Exercise aim | The required output is the lines of the listing from the beginning through the line containing "You are a computer-use", each copied exactly, without any pictures.

....

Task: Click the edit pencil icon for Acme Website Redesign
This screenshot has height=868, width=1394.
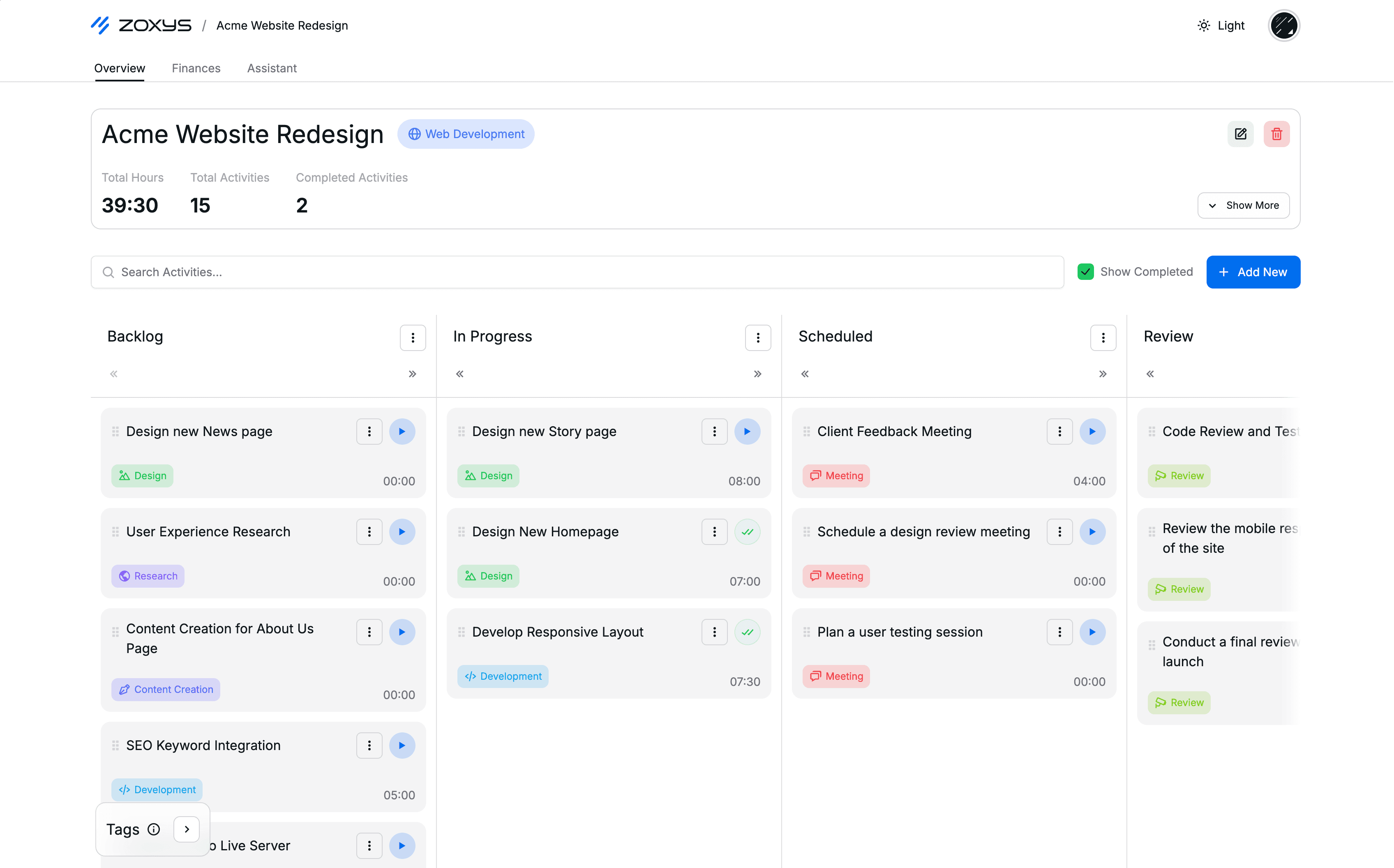Action: click(x=1240, y=133)
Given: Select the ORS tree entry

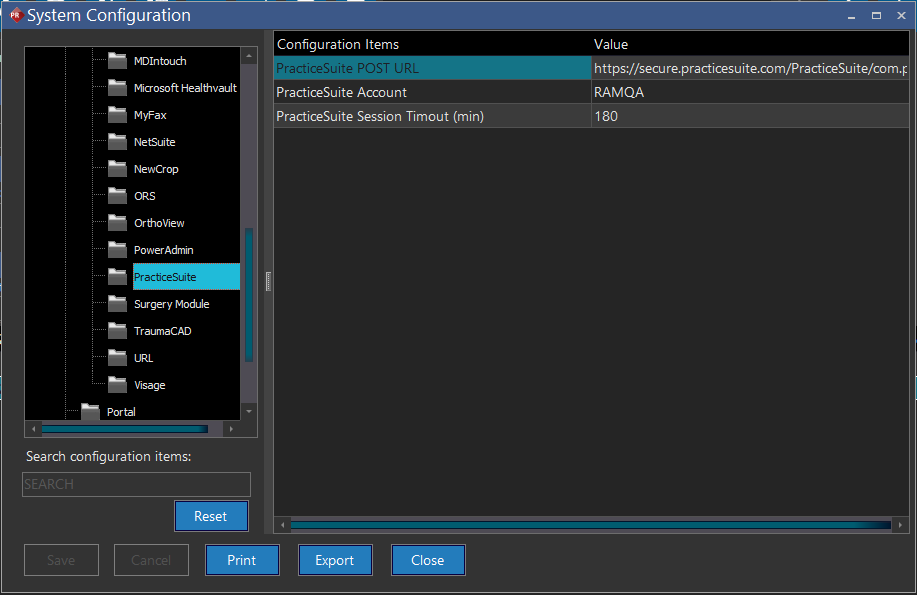Looking at the screenshot, I should (x=144, y=195).
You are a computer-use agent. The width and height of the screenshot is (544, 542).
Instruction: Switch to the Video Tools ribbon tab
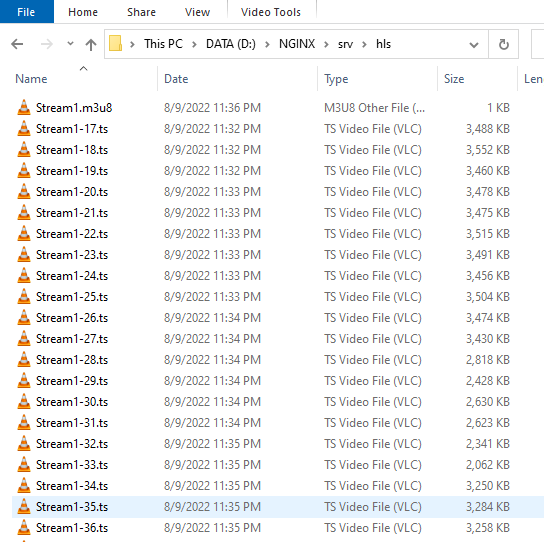(271, 12)
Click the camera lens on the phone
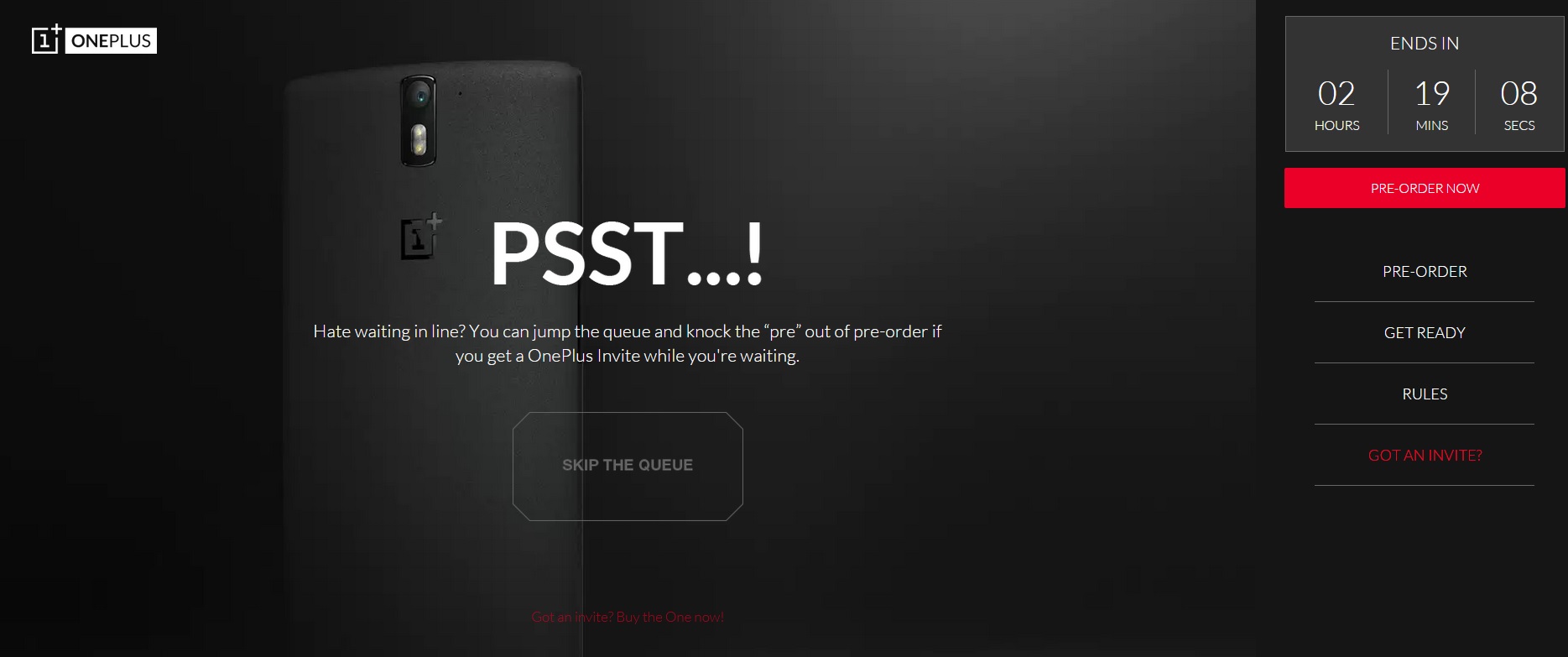The image size is (1568, 657). point(419,96)
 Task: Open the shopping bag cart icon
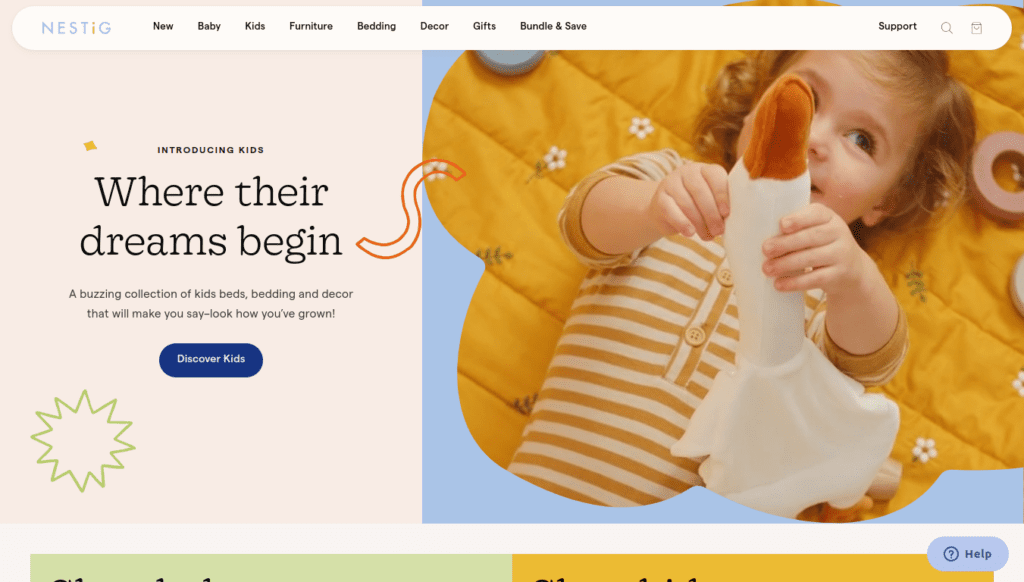point(976,27)
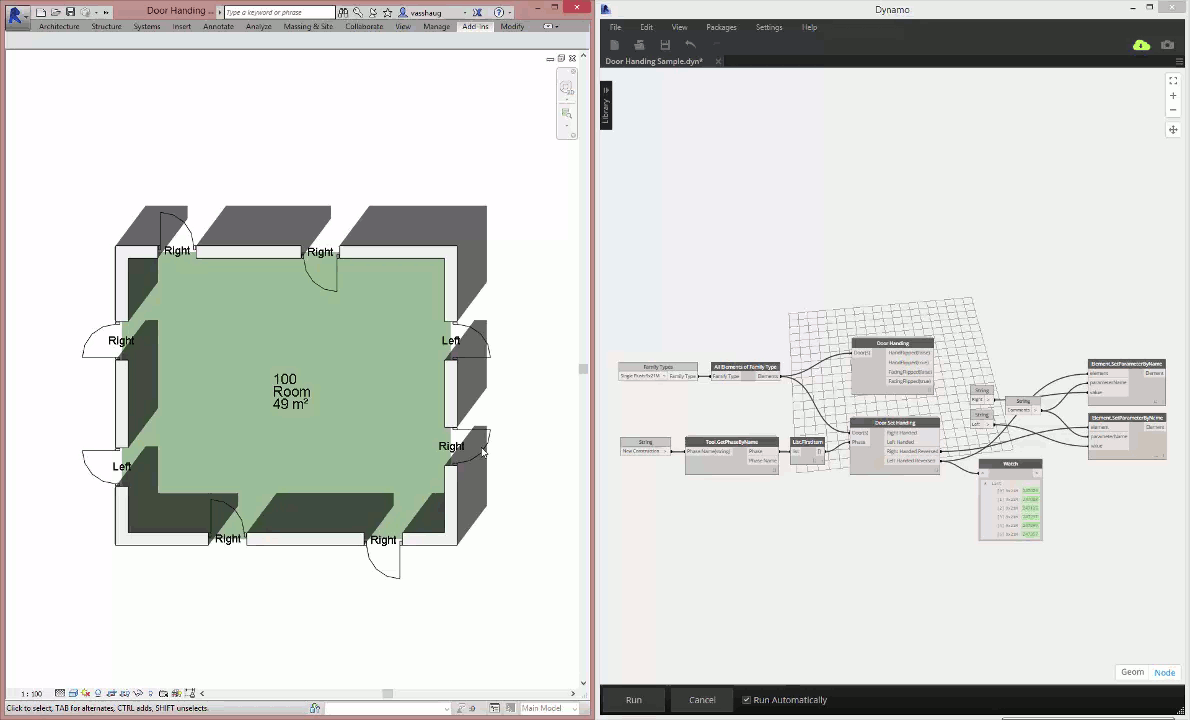Open the 1:100 view scale selector
The image size is (1190, 720).
point(32,693)
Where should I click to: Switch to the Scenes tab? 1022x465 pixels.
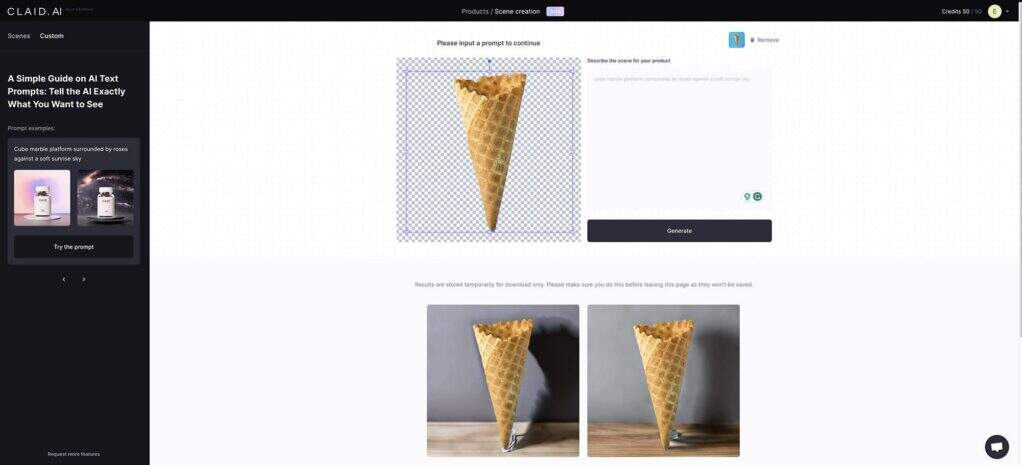click(19, 36)
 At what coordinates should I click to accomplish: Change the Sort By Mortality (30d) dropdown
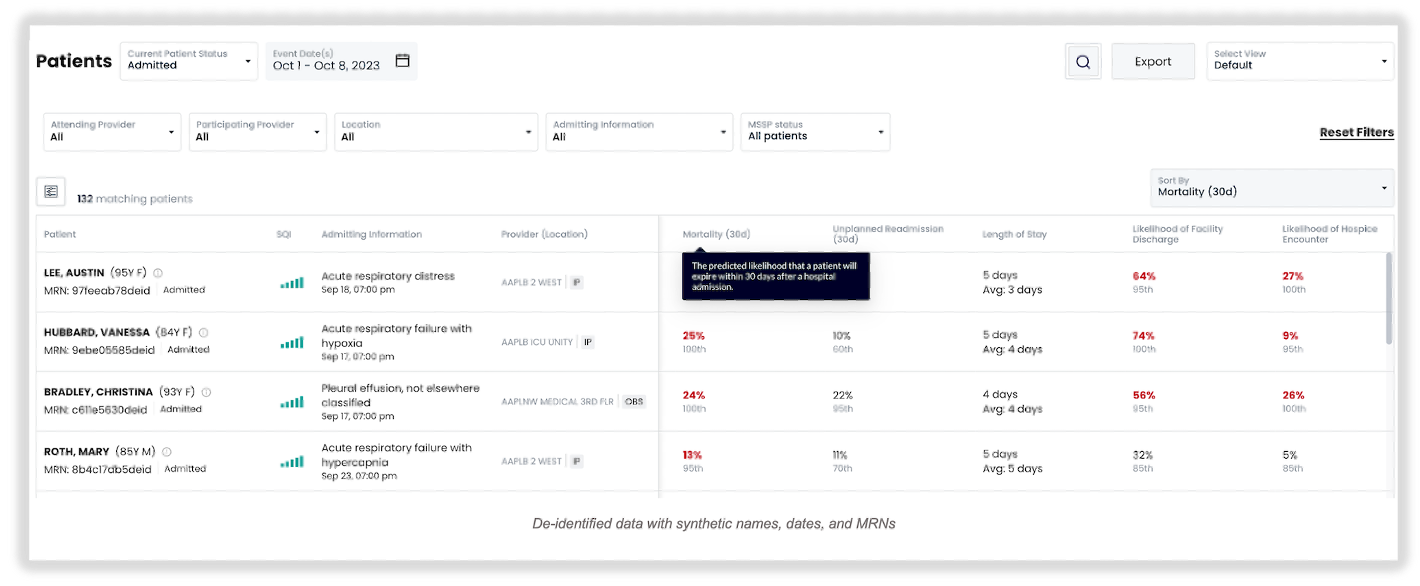tap(1271, 188)
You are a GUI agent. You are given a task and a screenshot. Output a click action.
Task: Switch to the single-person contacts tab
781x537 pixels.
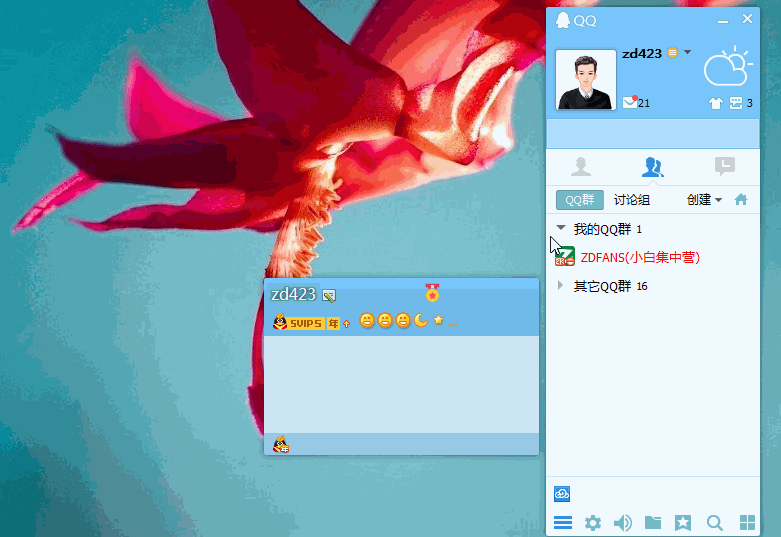[x=581, y=166]
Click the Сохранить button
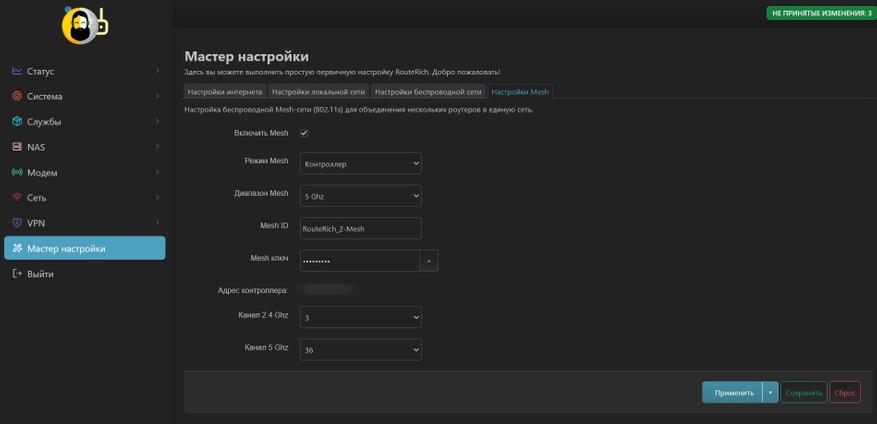The height and width of the screenshot is (424, 877). coord(804,393)
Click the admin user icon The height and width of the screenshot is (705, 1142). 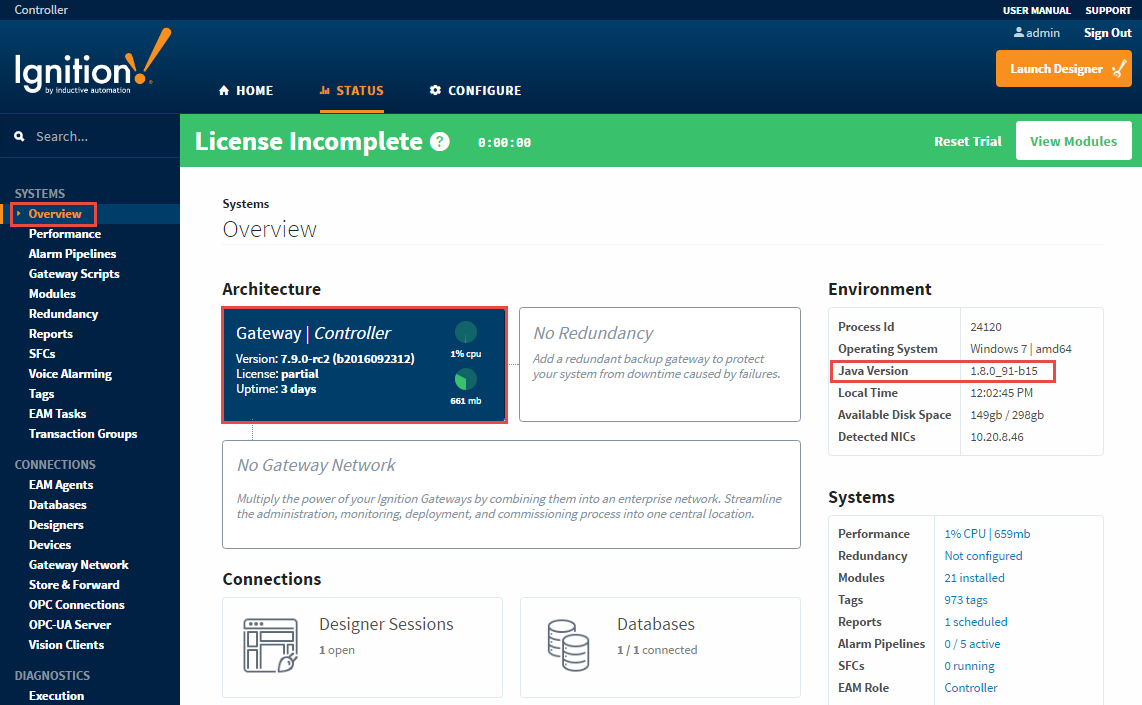click(1019, 33)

....

Answer section |
Task: Click the edit pencil icon for Acme Website Redesign
This screenshot has height=868, width=1394.
Action: click(x=1240, y=133)
Given: Select the ORS tree entry

Looking at the screenshot, I should (x=144, y=195).
You are a computer-use agent. The width and height of the screenshot is (544, 542).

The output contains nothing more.